共産党的中国 ふしぎな常識<3>外交トップ 上には上

 中国では共産党の序列が最も重視される。会合や宴席では、最前列から最高指導部メンバーら要人が序列通りに並ぶことが多い。

 数年前、北京の人民大会堂で開かれたパーティーに招待された日本政府関係者は、あいさつをしようと王毅外相を探したところ、40番目ぐらいの席に座っていたのを見た。「あそこが彼の位置なんだね」

 かつて駐日中国大使も務め、日本にも知己の多い王氏は、今や中国外交の「顔」だ。習近平国家主席の外遊には必ず随行。訪問先のワシントンでは2月末、北朝鮮に対する制裁決議や南シナ海問題をめぐってケリー米国務長官と丁々発止のやりとりを行い、オバマ米大統領とも会談した。

 しかし、抜群の知名度と党の序列は関係ない。

 日本の外相は与党の有力者が起用されることが多く、岸田文雄外相は「ポスト安倍」候補の一人だ。米国の外相に相当する国務長官は、大統領に不測の事態が起きた場合の継承順位が4位。ケリー氏は2004年大統領選の民主党大統領候補でもある。

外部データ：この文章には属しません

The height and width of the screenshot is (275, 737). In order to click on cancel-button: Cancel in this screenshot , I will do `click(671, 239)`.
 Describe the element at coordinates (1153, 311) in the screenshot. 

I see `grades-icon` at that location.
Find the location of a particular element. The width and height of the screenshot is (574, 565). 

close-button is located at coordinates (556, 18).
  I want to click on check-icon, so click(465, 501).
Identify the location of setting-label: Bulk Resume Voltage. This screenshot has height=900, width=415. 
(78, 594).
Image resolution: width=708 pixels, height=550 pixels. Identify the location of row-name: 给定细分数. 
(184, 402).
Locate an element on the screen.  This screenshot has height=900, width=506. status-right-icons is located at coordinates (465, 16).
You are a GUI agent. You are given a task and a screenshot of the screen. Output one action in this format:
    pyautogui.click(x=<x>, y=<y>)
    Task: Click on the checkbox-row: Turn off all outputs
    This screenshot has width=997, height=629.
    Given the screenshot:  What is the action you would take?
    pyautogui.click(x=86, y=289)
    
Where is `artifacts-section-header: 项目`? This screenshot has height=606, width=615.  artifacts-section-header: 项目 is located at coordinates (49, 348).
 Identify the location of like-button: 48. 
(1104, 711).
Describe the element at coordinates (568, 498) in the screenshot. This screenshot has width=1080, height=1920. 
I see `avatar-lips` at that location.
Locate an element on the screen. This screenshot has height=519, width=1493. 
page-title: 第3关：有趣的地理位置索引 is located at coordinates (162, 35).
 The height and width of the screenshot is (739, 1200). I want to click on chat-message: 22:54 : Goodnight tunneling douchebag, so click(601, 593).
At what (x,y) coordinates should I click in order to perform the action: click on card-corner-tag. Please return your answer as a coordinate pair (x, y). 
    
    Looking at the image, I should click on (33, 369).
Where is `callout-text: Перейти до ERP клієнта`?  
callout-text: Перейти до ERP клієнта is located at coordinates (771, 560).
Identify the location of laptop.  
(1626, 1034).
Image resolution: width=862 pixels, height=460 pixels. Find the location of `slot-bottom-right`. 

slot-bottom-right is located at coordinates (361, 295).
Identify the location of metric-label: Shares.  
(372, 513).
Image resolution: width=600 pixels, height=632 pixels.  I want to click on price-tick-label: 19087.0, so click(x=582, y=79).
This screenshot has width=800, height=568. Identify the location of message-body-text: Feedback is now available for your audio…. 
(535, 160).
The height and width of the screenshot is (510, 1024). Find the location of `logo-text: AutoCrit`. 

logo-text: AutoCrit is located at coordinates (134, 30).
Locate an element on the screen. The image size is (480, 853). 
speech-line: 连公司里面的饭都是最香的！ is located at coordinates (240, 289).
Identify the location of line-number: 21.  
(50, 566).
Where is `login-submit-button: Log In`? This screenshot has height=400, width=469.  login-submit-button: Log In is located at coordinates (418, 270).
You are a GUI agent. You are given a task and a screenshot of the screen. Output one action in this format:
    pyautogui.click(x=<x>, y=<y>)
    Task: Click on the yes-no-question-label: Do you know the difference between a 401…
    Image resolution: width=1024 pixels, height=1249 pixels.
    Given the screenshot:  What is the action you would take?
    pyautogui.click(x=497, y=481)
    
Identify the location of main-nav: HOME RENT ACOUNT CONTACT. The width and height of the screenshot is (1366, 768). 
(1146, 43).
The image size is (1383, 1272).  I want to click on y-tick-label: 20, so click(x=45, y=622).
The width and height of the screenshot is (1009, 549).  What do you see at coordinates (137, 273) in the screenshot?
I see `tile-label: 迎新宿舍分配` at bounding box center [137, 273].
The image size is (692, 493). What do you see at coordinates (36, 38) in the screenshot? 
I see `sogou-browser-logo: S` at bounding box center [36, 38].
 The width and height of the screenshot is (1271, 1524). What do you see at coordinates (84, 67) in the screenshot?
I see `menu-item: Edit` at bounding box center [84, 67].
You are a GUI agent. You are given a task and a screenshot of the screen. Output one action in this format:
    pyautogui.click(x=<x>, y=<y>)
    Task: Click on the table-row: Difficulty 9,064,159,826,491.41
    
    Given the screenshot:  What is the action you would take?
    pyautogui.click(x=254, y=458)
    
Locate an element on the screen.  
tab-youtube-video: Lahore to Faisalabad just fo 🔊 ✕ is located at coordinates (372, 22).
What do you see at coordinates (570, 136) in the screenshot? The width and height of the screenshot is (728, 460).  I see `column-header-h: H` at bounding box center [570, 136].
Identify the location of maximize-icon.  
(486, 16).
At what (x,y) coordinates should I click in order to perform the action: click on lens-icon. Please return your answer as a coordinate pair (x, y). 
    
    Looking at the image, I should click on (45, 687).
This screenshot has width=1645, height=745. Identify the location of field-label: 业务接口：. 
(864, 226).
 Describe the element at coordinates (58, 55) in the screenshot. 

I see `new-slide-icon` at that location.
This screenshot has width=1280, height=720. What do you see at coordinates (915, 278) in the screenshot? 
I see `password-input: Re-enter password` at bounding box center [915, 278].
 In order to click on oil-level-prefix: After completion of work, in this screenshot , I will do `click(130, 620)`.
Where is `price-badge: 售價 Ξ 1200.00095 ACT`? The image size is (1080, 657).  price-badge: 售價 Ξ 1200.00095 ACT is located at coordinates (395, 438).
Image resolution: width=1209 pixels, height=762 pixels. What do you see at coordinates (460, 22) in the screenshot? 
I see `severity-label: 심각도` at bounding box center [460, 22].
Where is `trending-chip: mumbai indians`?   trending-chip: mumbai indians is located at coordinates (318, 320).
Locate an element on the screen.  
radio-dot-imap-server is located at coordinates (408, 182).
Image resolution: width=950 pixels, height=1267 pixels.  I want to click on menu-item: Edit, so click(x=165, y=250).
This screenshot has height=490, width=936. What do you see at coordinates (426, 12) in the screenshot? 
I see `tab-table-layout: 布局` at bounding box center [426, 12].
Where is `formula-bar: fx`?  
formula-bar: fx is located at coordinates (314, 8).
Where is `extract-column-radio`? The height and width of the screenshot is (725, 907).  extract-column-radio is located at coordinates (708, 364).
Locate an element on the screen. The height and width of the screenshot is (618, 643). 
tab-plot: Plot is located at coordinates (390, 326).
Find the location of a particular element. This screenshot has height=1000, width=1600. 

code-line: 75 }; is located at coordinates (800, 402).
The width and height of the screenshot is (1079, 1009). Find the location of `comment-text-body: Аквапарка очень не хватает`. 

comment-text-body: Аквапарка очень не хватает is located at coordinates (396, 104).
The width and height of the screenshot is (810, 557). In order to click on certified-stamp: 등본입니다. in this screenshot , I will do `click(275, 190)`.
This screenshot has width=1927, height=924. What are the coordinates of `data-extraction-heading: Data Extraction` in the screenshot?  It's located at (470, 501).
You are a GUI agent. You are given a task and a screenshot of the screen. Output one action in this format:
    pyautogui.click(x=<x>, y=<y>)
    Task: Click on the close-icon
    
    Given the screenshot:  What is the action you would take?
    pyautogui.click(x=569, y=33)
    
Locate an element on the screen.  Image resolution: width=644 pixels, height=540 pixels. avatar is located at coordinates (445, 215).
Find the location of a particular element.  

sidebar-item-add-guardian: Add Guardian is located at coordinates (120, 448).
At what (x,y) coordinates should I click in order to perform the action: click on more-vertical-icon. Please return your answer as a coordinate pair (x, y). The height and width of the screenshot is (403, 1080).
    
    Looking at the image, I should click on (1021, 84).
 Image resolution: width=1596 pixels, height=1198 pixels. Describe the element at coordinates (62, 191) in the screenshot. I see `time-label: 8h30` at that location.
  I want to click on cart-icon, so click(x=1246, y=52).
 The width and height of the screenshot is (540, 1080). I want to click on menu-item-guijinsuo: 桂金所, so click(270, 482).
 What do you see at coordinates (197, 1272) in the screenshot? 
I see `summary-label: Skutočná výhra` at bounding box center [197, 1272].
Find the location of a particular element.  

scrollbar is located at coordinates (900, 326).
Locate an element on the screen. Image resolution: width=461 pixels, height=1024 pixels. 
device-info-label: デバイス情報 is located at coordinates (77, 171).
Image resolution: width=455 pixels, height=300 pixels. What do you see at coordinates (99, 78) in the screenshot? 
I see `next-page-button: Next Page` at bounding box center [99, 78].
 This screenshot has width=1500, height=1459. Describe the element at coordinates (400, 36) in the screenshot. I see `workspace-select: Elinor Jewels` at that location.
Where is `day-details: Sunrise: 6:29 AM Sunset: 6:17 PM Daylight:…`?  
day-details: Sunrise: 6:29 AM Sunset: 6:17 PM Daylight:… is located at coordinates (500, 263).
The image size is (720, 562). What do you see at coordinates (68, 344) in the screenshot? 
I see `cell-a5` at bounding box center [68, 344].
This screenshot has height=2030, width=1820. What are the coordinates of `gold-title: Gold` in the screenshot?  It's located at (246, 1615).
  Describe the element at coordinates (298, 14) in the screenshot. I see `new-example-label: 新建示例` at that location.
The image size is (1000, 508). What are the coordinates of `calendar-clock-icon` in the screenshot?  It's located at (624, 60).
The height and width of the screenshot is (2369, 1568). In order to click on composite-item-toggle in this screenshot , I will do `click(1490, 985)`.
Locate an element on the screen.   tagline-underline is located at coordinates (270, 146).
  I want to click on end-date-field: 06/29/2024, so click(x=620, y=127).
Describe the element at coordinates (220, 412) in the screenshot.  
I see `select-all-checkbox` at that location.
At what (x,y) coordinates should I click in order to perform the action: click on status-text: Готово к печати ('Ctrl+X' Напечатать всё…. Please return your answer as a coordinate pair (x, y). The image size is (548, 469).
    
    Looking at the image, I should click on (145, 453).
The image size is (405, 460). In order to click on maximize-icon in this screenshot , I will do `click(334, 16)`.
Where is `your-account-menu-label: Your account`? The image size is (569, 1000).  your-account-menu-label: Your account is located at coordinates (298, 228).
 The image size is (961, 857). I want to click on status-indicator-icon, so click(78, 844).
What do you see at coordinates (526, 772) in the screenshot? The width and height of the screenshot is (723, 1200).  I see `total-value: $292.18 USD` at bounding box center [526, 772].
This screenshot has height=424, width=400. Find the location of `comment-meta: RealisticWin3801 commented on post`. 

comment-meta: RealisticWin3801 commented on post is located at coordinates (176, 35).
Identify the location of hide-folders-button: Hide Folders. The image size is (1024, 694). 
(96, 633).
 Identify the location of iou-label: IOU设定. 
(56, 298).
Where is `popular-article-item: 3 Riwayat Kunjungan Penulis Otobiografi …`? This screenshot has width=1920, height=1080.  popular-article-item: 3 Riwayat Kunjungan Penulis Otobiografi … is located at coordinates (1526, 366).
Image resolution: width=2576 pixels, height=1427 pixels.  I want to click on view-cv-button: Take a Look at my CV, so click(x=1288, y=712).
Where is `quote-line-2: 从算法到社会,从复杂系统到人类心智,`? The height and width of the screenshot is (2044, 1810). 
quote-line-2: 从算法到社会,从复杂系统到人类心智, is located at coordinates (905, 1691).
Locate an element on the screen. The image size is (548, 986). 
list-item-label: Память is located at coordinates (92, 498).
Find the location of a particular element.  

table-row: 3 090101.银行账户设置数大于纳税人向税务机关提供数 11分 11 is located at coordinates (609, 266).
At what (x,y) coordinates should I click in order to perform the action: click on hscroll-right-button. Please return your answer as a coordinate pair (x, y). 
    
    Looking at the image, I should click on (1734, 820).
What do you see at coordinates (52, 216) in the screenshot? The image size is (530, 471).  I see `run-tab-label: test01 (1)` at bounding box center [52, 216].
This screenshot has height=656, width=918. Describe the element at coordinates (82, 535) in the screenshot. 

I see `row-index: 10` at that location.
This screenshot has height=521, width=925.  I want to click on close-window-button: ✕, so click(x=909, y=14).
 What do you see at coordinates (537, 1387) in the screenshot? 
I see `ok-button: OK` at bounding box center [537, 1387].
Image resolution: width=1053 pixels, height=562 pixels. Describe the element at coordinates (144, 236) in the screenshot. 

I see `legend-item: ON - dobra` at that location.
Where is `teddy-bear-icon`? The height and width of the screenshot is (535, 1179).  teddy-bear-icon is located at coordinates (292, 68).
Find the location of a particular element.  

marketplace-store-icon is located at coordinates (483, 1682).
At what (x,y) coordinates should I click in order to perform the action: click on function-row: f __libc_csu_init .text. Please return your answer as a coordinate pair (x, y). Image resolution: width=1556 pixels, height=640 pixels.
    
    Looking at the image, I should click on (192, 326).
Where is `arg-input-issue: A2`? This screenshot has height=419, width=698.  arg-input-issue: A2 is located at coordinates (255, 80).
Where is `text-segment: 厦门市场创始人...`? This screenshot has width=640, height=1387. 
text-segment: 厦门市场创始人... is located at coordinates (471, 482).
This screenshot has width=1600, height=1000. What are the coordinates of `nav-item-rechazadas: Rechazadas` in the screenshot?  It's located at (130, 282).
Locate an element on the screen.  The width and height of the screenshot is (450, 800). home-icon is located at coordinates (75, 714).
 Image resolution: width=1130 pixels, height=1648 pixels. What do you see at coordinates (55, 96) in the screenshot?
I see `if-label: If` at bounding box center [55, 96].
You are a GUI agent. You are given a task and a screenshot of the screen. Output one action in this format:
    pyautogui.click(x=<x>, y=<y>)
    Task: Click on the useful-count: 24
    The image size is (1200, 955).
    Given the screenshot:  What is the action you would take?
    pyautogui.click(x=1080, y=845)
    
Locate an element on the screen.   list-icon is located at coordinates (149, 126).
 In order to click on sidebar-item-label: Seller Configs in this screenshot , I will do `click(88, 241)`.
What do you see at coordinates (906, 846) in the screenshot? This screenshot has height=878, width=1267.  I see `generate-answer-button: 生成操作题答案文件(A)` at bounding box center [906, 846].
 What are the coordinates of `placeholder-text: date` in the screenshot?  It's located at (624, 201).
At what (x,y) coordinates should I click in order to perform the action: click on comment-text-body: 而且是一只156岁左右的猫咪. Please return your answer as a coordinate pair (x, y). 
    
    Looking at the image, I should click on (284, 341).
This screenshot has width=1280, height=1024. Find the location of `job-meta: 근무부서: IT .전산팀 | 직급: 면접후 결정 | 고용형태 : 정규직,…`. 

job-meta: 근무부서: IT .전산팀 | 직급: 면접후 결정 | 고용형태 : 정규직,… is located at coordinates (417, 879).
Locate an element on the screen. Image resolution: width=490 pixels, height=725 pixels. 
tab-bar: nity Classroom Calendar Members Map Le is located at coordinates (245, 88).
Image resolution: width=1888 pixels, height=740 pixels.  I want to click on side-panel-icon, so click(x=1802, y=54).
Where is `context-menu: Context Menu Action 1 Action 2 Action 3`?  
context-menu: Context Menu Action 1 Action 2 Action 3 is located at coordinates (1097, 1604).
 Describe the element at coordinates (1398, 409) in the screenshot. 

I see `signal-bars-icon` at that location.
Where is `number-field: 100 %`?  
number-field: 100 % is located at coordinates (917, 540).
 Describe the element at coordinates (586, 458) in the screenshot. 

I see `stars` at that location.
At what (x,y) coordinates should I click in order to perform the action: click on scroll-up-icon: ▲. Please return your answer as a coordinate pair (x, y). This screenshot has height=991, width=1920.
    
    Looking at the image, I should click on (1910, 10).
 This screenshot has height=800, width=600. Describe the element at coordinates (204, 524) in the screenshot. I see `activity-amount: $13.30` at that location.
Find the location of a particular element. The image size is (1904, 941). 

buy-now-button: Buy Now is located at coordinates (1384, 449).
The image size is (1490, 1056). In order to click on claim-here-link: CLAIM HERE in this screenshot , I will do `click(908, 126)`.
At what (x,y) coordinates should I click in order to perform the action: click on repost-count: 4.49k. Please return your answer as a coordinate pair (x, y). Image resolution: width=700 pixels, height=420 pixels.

 一方、王氏は党政治局(25人)メンバーではなく、200人ほどいる党中央委員の一人にすぎない。画数順で公表される中央委員の序列は不明なので、26位から200位までの間ということになる。

 さらにいえば、王氏は外務省トップとはいえ、中国外交の責任者ではない。

 14年11月、習氏の「しかめっ面」の握手が話題になった安倍晋三首相との日中首脳会談。戦後最悪と言われた両国関係打開のきっかけとして注目されたが、実現が決まったのは会談の3日前。ぎりぎりまで日本側と交渉した中国側の責任者は王外相ではなく、楊潔〓国務委員だった。

 国務委員は副総理級で、現在5人いる。内閣に当たる国務院のメンバーだ。このうち1人が外交を統括し、外相より上位に位置付けられている。楊氏は前外相。王氏から見れば、前任者である先輩が“上司”としてにらみを利かしていることになる。

 ちなみに共産党にも中央対外連絡部という部門があり、部長は閣僚級である。「中国外務省は対外窓口と思ったほうがいい」と、事情通は漏らす。
 もっとも、外交トップである楊氏も党では中央委員にすぎない。上には上がいるのである

この記事は2016年03月02日付で、内容は当時のものです。